── Material provided ──

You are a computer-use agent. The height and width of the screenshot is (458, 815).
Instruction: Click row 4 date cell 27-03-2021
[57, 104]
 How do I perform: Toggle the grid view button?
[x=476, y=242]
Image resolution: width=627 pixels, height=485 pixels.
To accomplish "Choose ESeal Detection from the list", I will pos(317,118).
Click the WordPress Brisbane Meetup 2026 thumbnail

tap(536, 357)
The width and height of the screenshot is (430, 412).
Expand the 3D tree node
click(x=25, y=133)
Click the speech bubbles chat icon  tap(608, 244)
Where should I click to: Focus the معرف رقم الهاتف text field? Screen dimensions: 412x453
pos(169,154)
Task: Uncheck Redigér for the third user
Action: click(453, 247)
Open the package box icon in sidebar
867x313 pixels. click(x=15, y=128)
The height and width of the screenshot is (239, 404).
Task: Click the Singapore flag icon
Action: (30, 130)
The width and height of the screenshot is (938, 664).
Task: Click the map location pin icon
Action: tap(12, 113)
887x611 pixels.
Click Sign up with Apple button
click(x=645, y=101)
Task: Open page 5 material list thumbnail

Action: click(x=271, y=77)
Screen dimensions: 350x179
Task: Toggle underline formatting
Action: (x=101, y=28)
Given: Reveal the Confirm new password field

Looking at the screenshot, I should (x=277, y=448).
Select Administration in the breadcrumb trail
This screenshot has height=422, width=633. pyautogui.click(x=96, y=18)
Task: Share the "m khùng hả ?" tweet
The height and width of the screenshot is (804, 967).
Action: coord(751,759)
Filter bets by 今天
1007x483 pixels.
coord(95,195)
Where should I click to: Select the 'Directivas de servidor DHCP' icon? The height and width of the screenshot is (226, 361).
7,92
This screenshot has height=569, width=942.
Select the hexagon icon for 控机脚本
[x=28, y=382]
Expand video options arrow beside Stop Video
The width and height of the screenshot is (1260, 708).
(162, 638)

───

What is required: What is asked for is an exact copy of the lines above from the one containing "Click Sign up with Apple button" through the one containing "Task: Share the", and only those.

Your solution:
Click Sign up with Apple button
click(x=645, y=101)
Task: Open page 5 material list thumbnail

Action: click(x=271, y=77)
Screen dimensions: 350x179
Task: Toggle underline formatting
Action: (x=101, y=28)
Given: Reveal the Confirm new password field

Looking at the screenshot, I should (x=277, y=448).
Select Administration in the breadcrumb trail
This screenshot has height=422, width=633. pyautogui.click(x=96, y=18)
Task: Share the "m khùng hả ?" tweet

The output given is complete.